"Macroscopic & nanoscale charge transport in poly(3-alkylthiophene)s: from single nanofiber to semi-crystalline thin films."
A key parameter influencing strongly the performance of devices based on organic semiconductors (solar cells, transistors, organic LEDs) is the easiness with which an electric charge (hole or electron) can be transported by an electric field through the polymer. Physicists quantify this material property by the charge carrier mobility, µ. The aim of this work is to explore charge transport (in term of performance, mechanism and influencing morphological factors) in poly(3-alkylthiophene)s (P3AT)s, a family of conjugated polymers which is frequently used as model system. We will investigate charge transport for two kinds of P3AT layers: those obtained from nanofiber dispersions (model system 1) and those obtained from molecularly dissolved solution (model system 2).
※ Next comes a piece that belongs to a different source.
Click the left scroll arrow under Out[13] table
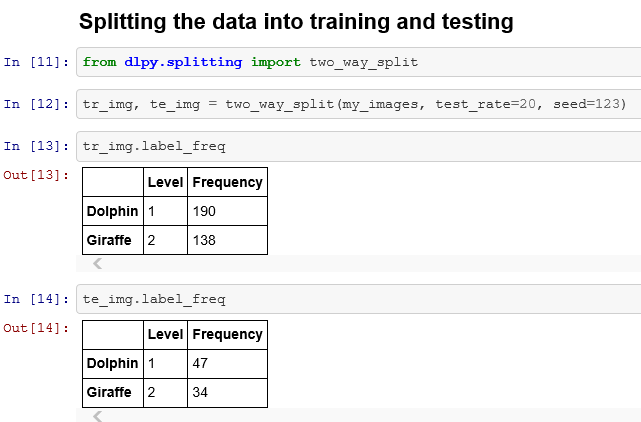The height and width of the screenshot is (422, 641). [97, 263]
We will see that both systems have their own advantages and that the comparison of the two systems will allow us to conclude on which morphological factors influence in-plane charge transport in P3ATs layers. Another key point of this thesis lies in the fact that we will perform a multi length scales study: a nanoscale approach on one isolated nanofiber and a macroscopic approach on semi-crystalline thin films. Considering isolated nanofibers as nanoscopic basic building blocks of macroscopic thin films, we will propose qualitative models for charge transport in organic field-effect transistors.